#### What you will do
Reproduce the passage from the post on detecting a zero-length cycle with Bellman-Ford below, starting with "Currently I only" and going on through "a zero-length cycle?".

One solution is to do a binary search with the range of possible rations, trying to identify the minimum cost-to-time ratio $\mu$. In each iteration of the binary search in the range $[left...right]$, you "guess" a value of $\mu = \frac{left+right}{2}$ and then run Bellman-Ford:

• if a negative cycle exists then the value of $\mu$ is too high; the range is reset to $[left...\mu]$
• if all cycles are positive then the value of $\mu$ is too low; the range is reset to $[\mu...right]$
• if there is a zero-length cycle (with all other cycles being positive), then we have found the best value for $\mu$ and we can stop, returning the zero-length cycle as the answer

How exactly is the third case detected? Assume the graph A->B->C->D->{A,B} with two cycles (fro D back to A or B) where the cycle B->C->D->B is the optimal one and yields zero length for some selection of $\mu$ for which the other cycle is positive. Suppose we happen to try this particular value of $\mu$ (let's assume it's during the very first iteration because we got lucky). If I am using vertex A as the fixed point from which I run Bellman-Ford on each iteration, it will complete successfully without detecting a negative cycle. But how would the zero-length cycle be identified?

Currently I only handle the first 2 cases and my implementation keeps iterating until the $[left...right]$ range becomes becomes too small, so that floating point precision can't handle a smaller range. At that point I detect that $\frac{left+right}{2}$ is equal to one of the range limits (either left or right) and stop the binary search. How would I go about detecting that a particular value of $\mu$ has produced a zero-length cycle?

#### Information shown

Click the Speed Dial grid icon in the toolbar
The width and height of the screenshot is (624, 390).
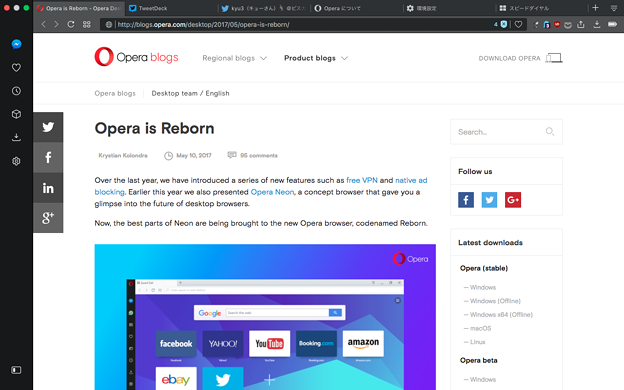point(87,24)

#### Response to the exercise
Currently I only handle the first 2 cases and my implementation keeps iterating until the $[left...right]$ range becomes becomes too small, so that floating point precision can't handle a smaller range. At that point I detect that $\frac{left+right}{2}$ is equal to one of the range limits (either left or right) and stop the binary search. How would I go about detecting that a particular value of $\mu$ has produced a zero-length cycle?